• Written request: Reproduce every one of the records below, line for line and without any changes.

• Listed records:
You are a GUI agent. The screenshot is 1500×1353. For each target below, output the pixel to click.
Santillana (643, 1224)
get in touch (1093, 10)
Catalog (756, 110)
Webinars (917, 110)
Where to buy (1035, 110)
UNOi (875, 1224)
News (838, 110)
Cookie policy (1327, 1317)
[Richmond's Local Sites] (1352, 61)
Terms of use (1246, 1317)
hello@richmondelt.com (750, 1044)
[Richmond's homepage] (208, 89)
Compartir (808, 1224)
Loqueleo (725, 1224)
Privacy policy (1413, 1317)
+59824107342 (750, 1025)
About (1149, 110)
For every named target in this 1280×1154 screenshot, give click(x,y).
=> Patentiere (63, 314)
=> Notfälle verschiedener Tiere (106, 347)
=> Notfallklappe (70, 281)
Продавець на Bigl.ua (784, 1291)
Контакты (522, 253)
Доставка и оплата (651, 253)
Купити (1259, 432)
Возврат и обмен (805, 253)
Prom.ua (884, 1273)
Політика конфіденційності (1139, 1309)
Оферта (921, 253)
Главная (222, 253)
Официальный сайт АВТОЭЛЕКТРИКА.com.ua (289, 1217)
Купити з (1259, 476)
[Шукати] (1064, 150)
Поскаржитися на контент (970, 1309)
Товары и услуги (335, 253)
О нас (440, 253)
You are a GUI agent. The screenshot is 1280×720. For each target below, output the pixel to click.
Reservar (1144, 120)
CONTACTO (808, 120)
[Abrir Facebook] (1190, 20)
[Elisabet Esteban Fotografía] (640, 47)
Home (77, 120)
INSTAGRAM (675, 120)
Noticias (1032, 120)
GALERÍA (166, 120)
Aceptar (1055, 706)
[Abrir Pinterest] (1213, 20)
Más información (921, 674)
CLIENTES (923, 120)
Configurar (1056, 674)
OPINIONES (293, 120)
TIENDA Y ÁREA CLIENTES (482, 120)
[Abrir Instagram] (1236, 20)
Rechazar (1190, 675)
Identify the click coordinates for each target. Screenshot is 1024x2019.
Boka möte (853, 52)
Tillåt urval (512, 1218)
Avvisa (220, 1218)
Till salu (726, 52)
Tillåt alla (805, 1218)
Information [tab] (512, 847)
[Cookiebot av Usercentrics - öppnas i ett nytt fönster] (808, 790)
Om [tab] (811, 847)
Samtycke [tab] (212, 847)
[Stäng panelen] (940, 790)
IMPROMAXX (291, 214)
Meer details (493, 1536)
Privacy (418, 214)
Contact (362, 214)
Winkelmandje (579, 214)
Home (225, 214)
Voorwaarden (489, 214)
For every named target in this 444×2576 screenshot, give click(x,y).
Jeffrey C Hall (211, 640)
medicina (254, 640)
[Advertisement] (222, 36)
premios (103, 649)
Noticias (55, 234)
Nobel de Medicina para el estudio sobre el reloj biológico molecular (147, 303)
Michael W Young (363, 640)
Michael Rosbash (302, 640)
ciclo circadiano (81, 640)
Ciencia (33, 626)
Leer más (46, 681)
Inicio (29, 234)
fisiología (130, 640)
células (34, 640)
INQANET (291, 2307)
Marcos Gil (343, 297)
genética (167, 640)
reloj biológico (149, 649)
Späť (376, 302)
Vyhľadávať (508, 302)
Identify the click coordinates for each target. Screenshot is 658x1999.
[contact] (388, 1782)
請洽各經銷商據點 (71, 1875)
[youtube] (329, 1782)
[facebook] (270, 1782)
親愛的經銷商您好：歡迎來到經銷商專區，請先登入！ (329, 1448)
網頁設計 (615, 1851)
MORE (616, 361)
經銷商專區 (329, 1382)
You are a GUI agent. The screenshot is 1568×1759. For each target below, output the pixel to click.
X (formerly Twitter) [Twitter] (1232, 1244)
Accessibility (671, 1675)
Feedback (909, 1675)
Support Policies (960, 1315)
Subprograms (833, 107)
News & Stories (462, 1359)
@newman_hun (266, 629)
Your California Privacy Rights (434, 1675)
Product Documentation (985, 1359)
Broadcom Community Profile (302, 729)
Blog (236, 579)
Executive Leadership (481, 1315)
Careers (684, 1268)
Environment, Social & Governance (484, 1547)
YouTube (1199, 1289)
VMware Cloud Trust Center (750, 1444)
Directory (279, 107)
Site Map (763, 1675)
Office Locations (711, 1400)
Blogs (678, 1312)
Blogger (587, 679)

• Final result:
You are a GUI agent. The screenshot is 1500×1353. For each target below, output the pixel to click.
Santillana (643, 1224)
get in touch (1093, 10)
Catalog (756, 110)
Webinars (917, 110)
Where to buy (1035, 110)
UNOi (875, 1224)
News (838, 110)
Cookie policy (1327, 1317)
[Richmond's Local Sites] (1352, 61)
Terms of use (1246, 1317)
hello@richmondelt.com (750, 1044)
[Richmond's homepage] (208, 89)
Compartir (808, 1224)
Loqueleo (725, 1224)
Privacy policy (1413, 1317)
+59824107342 (750, 1025)
About (1149, 110)
For every named target in this 1280×1154 screenshot, give click(x,y).
=> Patentiere (63, 314)
=> Notfälle verschiedener Tiere (106, 347)
=> Notfallklappe (70, 281)
Продавець на Bigl.ua (784, 1291)
Контакты (522, 253)
Доставка и оплата (651, 253)
Купити (1259, 432)
Возврат и обмен (805, 253)
Prom.ua (884, 1273)
Політика конфіденційності (1139, 1309)
Оферта (921, 253)
Главная (222, 253)
Официальный сайт АВТОЭЛЕКТРИКА.com.ua (289, 1217)
Купити з (1259, 476)
[Шукати] (1064, 150)
Поскаржитися на контент (970, 1309)
Товары и услуги (335, 253)
О нас (440, 253)
You are a GUI agent. The screenshot is 1280×720. For each target below, output the pixel to click.
Reservar (1144, 120)
CONTACTO (808, 120)
[Abrir Facebook] (1190, 20)
[Elisabet Esteban Fotografía] (640, 47)
Home (77, 120)
INSTAGRAM (675, 120)
Noticias (1032, 120)
GALERÍA (166, 120)
Aceptar (1055, 706)
[Abrir Pinterest] (1213, 20)
Más información (921, 674)
CLIENTES (923, 120)
Configurar (1056, 674)
OPINIONES (293, 120)
TIENDA Y ÁREA CLIENTES (482, 120)
[Abrir Instagram] (1236, 20)
Rechazar (1190, 675)
Identify the click coordinates for each target. Screenshot is 1024x2019.
Boka möte (853, 52)
Tillåt urval (512, 1218)
Avvisa (220, 1218)
Till salu (726, 52)
Tillåt alla (805, 1218)
Information [tab] (512, 847)
[Cookiebot av Usercentrics - öppnas i ett nytt fönster] (808, 790)
Om [tab] (811, 847)
Samtycke [tab] (212, 847)
[Stäng panelen] (940, 790)
IMPROMAXX (291, 214)
Meer details (493, 1536)
Privacy (418, 214)
Contact (362, 214)
Winkelmandje (579, 214)
Home (225, 214)
Voorwaarden (489, 214)
For every named target in this 444×2576 screenshot, give click(x,y).
Jeffrey C Hall (211, 640)
medicina (254, 640)
[Advertisement] (222, 36)
premios (103, 649)
Noticias (55, 234)
Nobel de Medicina para el estudio sobre el reloj biológico molecular (147, 303)
Michael W Young (363, 640)
Michael Rosbash (302, 640)
ciclo circadiano (81, 640)
Ciencia (33, 626)
Leer más (46, 681)
Inicio (29, 234)
fisiología (130, 640)
células (34, 640)
INQANET (291, 2307)
Marcos Gil (343, 297)
genética (167, 640)
reloj biológico (149, 649)
Späť (376, 302)
Vyhľadávať (508, 302)
Identify the click coordinates for each target. Screenshot is 658x1999.
[contact] (388, 1782)
請洽各經銷商據點 (71, 1875)
[youtube] (329, 1782)
[facebook] (270, 1782)
親愛的經銷商您好：歡迎來到經銷商專區，請先登入！ (329, 1448)
網頁設計 (615, 1851)
MORE (616, 361)
經銷商專區 (329, 1382)
You are a GUI agent. The screenshot is 1568×1759. For each target below, output the pixel to click.
X (formerly Twitter) [Twitter] (1232, 1244)
Accessibility (671, 1675)
Feedback (909, 1675)
Support Policies (960, 1315)
Subprograms (833, 107)
News & Stories (462, 1359)
@newman_hun (266, 629)
Your California Privacy Rights (434, 1675)
Product Documentation (985, 1359)
Broadcom Community Profile (302, 729)
Blog (236, 579)
Executive Leadership (481, 1315)
Careers (684, 1268)
Environment, Social & Governance (484, 1547)
YouTube (1199, 1289)
VMware Cloud Trust Center (750, 1444)
Directory (279, 107)
Site Map (763, 1675)
Office Locations (711, 1400)
Blogs (678, 1312)
Blogger (587, 679)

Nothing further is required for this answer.